Lee thinks it’s important for her sons to see that she can accomplish a lot through hard work. Nevertheless, she says that there is “always guilt, as a woman, as a mother, as a wife.” Although Lee wasn’t always the one driving her kids to sports or helping them with their homework when they were younger, she tried to carve out time for her sons each day. “I enjoyed driving them to school. That was our little moment,” she says.

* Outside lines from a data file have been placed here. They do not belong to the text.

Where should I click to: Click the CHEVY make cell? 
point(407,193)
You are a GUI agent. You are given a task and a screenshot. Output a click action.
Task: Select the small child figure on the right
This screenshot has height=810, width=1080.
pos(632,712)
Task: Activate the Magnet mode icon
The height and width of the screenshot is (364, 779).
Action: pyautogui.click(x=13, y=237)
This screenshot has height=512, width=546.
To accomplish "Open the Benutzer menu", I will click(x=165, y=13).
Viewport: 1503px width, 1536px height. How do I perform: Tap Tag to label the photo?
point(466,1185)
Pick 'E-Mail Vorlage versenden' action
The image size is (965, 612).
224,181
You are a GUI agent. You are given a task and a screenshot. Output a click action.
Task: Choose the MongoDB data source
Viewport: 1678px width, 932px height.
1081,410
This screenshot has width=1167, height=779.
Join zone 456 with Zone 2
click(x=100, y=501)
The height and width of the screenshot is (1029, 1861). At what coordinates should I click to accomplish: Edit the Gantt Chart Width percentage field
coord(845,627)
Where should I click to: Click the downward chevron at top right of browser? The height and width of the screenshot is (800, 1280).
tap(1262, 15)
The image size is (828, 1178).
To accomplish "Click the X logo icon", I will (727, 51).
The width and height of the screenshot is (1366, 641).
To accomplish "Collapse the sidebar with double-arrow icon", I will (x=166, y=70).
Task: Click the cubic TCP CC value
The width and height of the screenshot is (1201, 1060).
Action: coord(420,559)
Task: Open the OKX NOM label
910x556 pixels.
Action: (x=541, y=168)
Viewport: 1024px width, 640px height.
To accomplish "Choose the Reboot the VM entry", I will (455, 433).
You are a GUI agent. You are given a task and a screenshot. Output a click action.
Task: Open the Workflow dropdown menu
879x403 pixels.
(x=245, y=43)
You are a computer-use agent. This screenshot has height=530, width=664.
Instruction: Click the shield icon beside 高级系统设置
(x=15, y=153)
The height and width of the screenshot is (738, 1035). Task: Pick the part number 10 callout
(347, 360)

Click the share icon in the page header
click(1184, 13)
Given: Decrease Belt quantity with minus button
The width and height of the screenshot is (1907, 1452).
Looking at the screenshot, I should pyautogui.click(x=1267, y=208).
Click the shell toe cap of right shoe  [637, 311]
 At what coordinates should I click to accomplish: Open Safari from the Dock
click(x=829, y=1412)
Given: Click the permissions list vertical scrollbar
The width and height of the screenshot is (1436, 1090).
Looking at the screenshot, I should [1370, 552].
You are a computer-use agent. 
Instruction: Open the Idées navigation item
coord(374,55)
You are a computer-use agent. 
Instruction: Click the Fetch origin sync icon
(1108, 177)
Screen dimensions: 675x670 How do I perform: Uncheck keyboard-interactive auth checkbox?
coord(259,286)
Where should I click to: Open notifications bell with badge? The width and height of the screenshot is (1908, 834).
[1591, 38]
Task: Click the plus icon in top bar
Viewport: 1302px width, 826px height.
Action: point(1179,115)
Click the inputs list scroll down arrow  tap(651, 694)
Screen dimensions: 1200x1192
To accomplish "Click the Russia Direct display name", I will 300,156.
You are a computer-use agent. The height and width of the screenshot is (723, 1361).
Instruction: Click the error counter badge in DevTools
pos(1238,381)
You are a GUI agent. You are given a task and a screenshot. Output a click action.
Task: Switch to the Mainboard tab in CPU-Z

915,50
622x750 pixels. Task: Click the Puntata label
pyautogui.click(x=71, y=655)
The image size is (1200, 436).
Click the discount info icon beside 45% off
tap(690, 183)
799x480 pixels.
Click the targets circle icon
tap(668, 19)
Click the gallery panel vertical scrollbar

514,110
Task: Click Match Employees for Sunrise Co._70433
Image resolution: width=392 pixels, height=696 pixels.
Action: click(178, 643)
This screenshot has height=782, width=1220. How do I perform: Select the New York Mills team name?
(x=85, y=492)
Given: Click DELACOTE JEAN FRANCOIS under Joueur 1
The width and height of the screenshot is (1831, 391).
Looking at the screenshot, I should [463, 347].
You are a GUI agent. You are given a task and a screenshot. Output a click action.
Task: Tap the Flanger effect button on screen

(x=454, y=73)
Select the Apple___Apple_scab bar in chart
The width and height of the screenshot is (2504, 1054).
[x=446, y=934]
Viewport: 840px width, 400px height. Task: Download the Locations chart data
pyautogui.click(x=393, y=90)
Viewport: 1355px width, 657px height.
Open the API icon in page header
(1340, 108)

As a mother, Lee describes herself as “pretty laid-back,” noting that she doesn’t think her children “are scared of me.” She says that she doesn’t fit the “Tiger Mom” stereotype associated with many Asian parents because she is not “very strict and very controlling.” Still, she set high expectations for her children and made sure they were always surrounded by “people who influence them in positive ways.”
When her oldest son was still a newborn, Lee started asking her patients for advice. Many of them told her her the same thing: that children should “always have chores” so that they would understand that “things aren’t just given to them.” She took that advice to heart and made sure her sons were assigned tasks early on. When Lee’s boys were still young teens, they were responsible for their laundry.
Lee does her best to help her sons “figure things out on their own” and always “pushed them to go out and explore.” And even though medicine is a family affair, since both her husband and father are also dermatologists, she never pressured her sons to go to medical school.
Lee also never pushed her sons to become involved in her public life as Dr. Pimple Popper; the boys’ role in their mother’s high-profile career is mostly limited to snapping photos of Lee with fans when they go out together. Lee’s oldest son can’t stand watching her videos. “I can’t handle this,” he tells her. Lee’s younger son watches his mom at work, but she thinks he doesn’t really like the videos and only watches them “to be supportive.” Both of her sons, however, know they can go to their mom for anything, including skin issues. Lee has popped a giant blackhead on one of her son’s ears and successfully treated her other son’s acne with a treatment she developed.
With her oldest son no longer at home and her younger son in his senior year at high school, Lee says she’s “getting ready to be an empty nester.” It’s not an easy process, she admits. “It’s a little bit heartbreaking,” the famed dermatologist shares.